Choć handlowcy próbują wciąż zaszczepić w świadomości nowe zwyczaje związane z zakupami, to jednak nie maja one szans na takie powodzenie jak Tłusty Czwartek. Ostatni czwartek przed wielkim postem oznacza obżarstwo do upadłego. Choć korzenie tego zwyczaju sięgają czasów starożytnych – wówczas obchodzono w ten sposób po prostu odejście zimy. Z tej specjalnej okazji jadano głównie tłuste potrawy, także mięsne. Stopniowo symbolem tej okazji stały się inne potrawy w tym cukiernicze wypieki, a w naszej części Europy ok. XVI wieku postawiono na pączki czy faworki.

Święto jest wciąż bardzo popularne, w 2018 r. tylko w Tłusty Czwartek klienci kupili w Biedronce blisko 12 mln pączków, a w tygodniu „tłustoczwartkowym” ponad 25 mln sztuk.

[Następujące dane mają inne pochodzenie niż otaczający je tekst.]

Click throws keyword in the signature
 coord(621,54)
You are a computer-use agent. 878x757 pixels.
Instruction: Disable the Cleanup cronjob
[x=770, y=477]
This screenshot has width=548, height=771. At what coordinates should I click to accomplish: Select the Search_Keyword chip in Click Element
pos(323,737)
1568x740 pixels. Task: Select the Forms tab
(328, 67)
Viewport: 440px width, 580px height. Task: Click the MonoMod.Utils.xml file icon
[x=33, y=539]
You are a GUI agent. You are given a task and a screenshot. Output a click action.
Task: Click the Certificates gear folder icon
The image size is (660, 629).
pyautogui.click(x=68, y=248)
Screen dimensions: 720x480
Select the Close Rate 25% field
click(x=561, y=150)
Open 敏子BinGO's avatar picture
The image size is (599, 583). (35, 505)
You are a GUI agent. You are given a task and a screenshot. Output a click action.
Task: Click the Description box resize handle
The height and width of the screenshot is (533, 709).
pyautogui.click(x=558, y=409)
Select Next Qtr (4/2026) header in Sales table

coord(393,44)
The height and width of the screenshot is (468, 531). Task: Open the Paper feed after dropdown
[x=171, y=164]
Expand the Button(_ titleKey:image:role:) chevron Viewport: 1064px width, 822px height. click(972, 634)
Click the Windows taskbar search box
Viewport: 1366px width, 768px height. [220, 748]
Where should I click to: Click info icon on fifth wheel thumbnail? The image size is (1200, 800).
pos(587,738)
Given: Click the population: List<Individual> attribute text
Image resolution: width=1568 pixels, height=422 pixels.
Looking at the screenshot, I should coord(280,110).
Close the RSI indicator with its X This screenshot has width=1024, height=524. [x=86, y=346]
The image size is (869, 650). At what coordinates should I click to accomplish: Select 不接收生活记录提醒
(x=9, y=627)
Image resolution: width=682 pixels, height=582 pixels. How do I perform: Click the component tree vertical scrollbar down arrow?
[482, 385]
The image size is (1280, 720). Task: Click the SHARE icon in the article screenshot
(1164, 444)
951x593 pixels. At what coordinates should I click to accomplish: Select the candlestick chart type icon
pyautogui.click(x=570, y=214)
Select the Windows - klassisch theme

Czytaj także: Popularny w Japonii zielony KitKat trafi do Polski 

Choć klasyczny pączek jest smażony na smalcu, to dzisiaj cukiernicy coraz częściej wykorzystują do tego celu olej, co ma także powód w nowych zwyczajach żywieniowych Polaków i rosnącej popularności eliminowania wszelkich składników odzwierzęcych. Choć jednocześnie coraz więcej Polaków mówi o potrzebie zdrowego odżywiania, to popularność pączków nie słabnie, mimo że zdecydowanie nie można ich umieścić w tej kategorii.

W sklepach czy cukierniach można już także bez problemu znaleźć np. pączki bezglutenowe czy z najróżniejszymi nadzieniami, choć te klasyczne powstawały wyłącznie z konfiturą z róży.